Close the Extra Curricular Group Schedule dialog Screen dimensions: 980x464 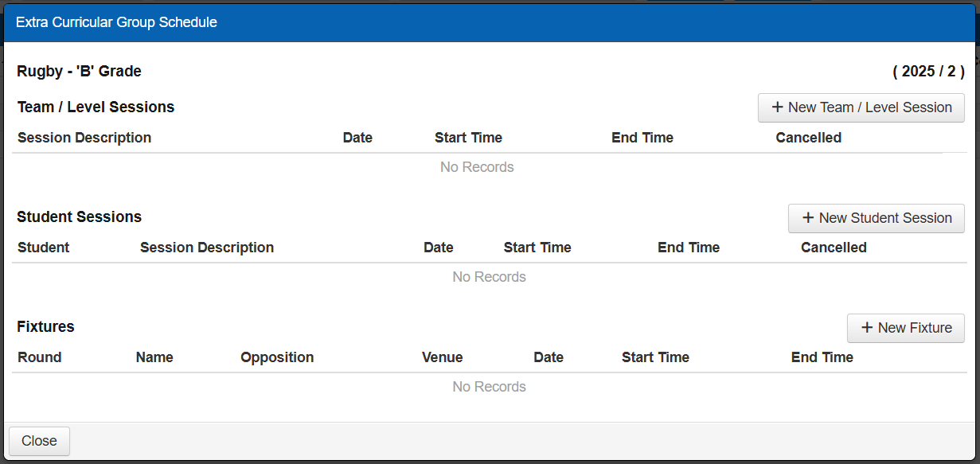39,441
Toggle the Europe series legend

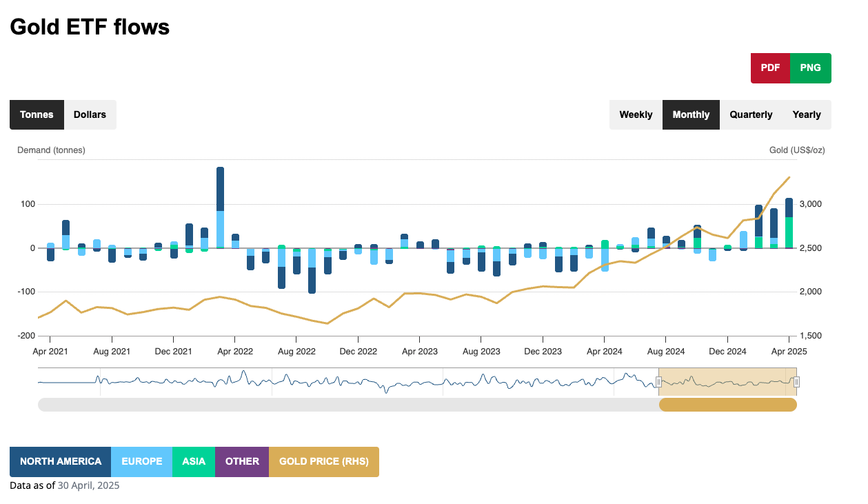(x=141, y=462)
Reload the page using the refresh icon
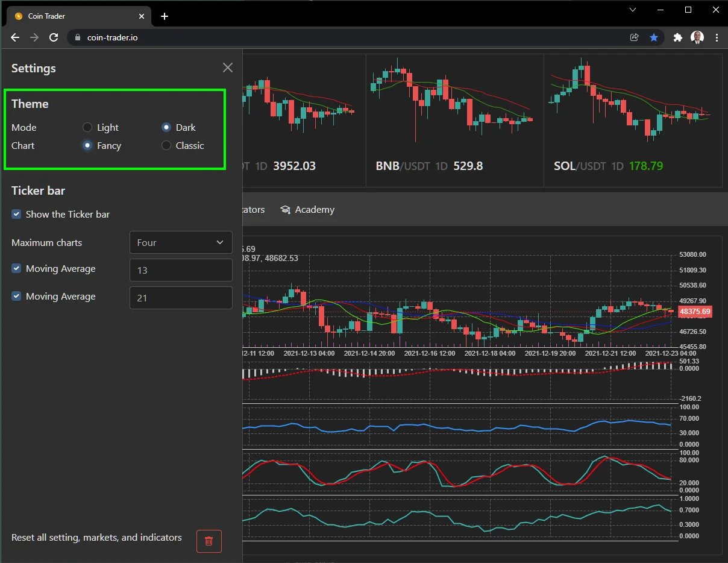 tap(54, 37)
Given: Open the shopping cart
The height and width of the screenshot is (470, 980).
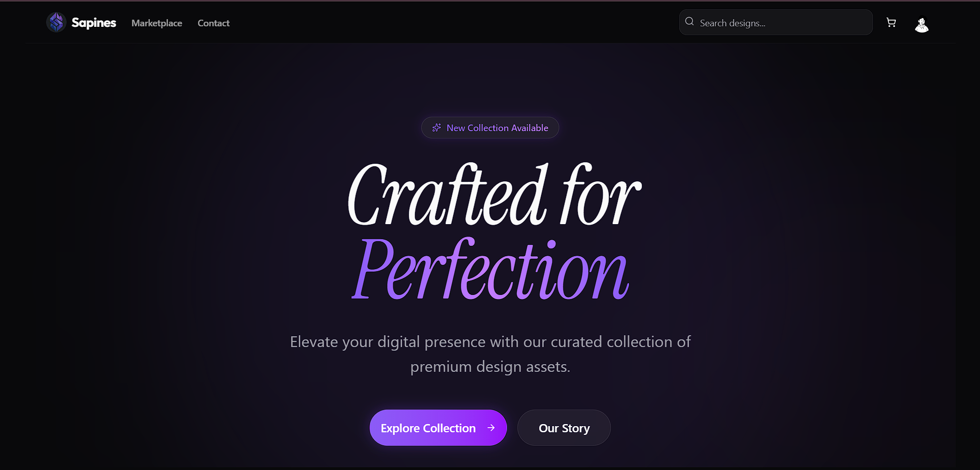Looking at the screenshot, I should pyautogui.click(x=891, y=23).
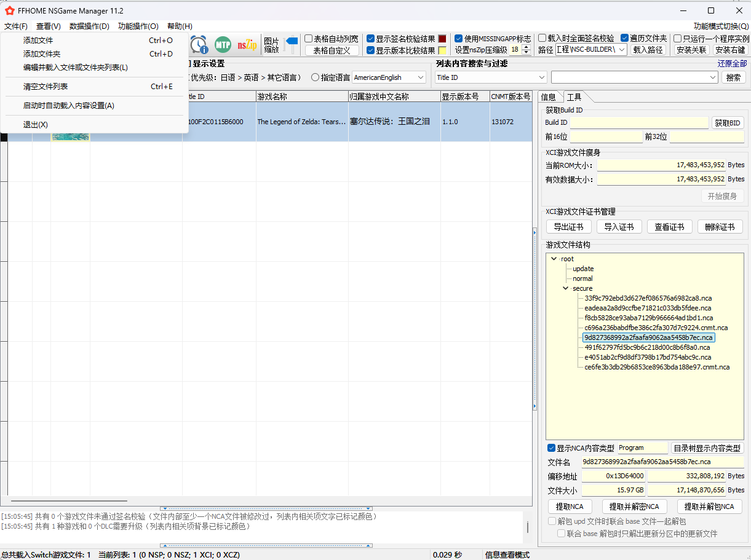Switch to the 信息 tab
Image resolution: width=751 pixels, height=560 pixels.
tap(548, 97)
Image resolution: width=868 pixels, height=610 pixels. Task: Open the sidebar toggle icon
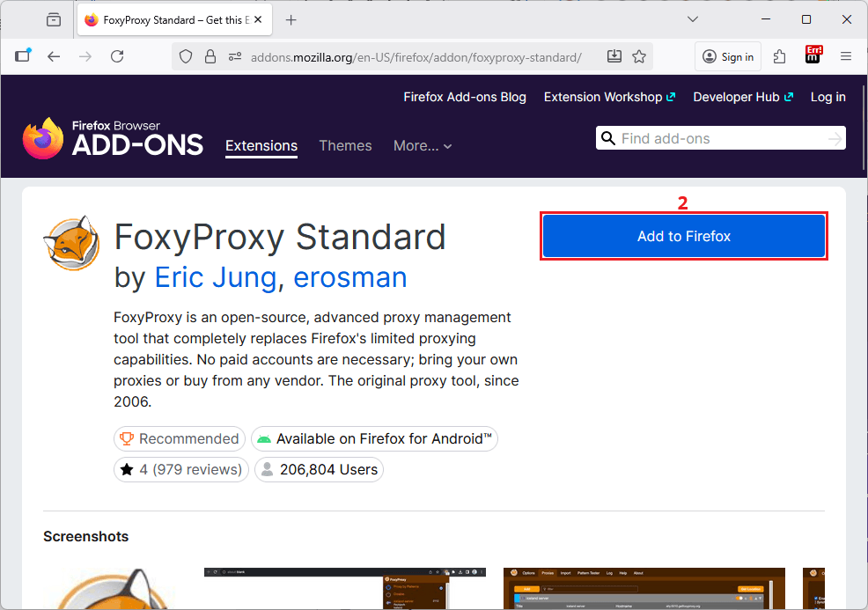coord(23,56)
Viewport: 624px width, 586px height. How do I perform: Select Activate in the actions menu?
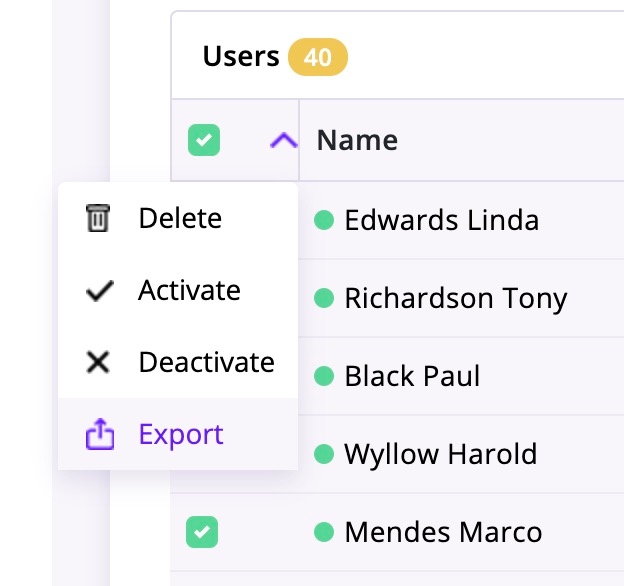coord(189,291)
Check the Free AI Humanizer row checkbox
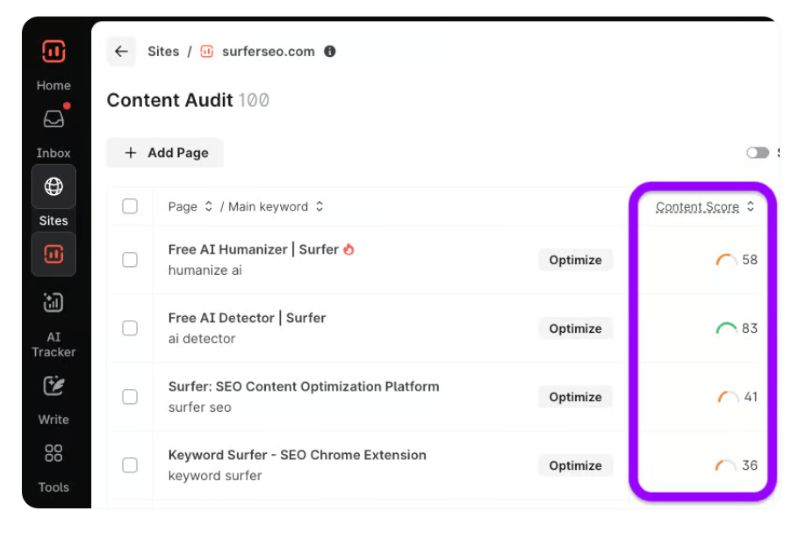The width and height of the screenshot is (800, 534). pyautogui.click(x=130, y=260)
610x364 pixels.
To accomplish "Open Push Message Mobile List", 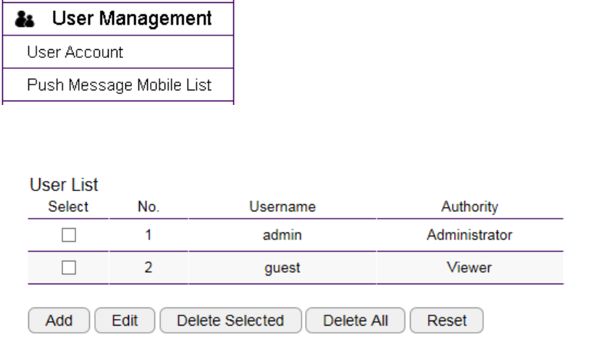I will tap(119, 85).
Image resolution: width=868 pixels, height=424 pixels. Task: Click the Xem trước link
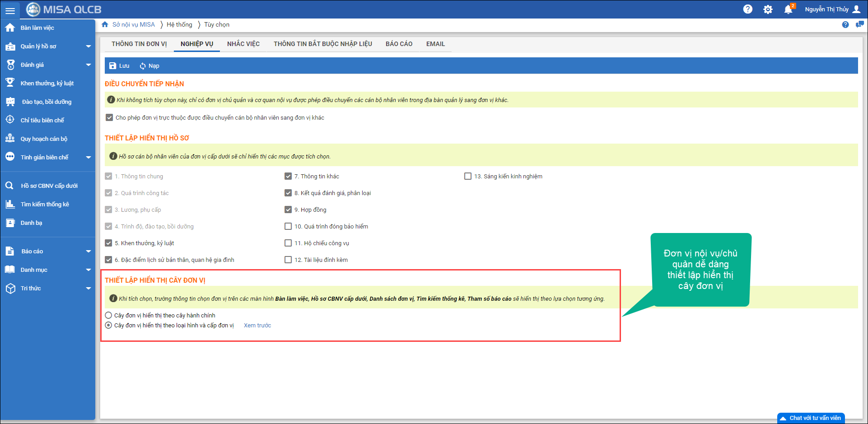click(x=257, y=326)
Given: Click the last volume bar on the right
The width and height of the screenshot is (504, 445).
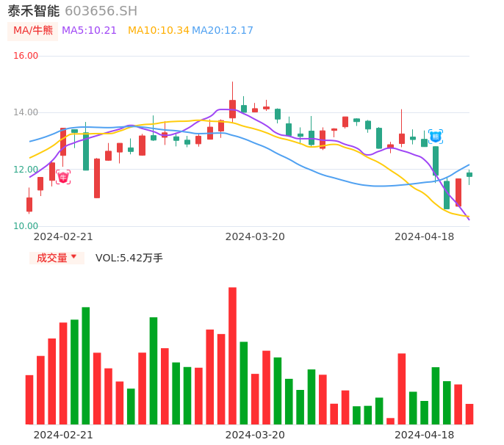Looking at the screenshot, I should pyautogui.click(x=469, y=414).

### BRIEF
Which lines above contain the word "Given"? Copy each of them.

### EXPECTED ANSWER
Given: Open the shopping cart
Given: Click the last volume bar on the right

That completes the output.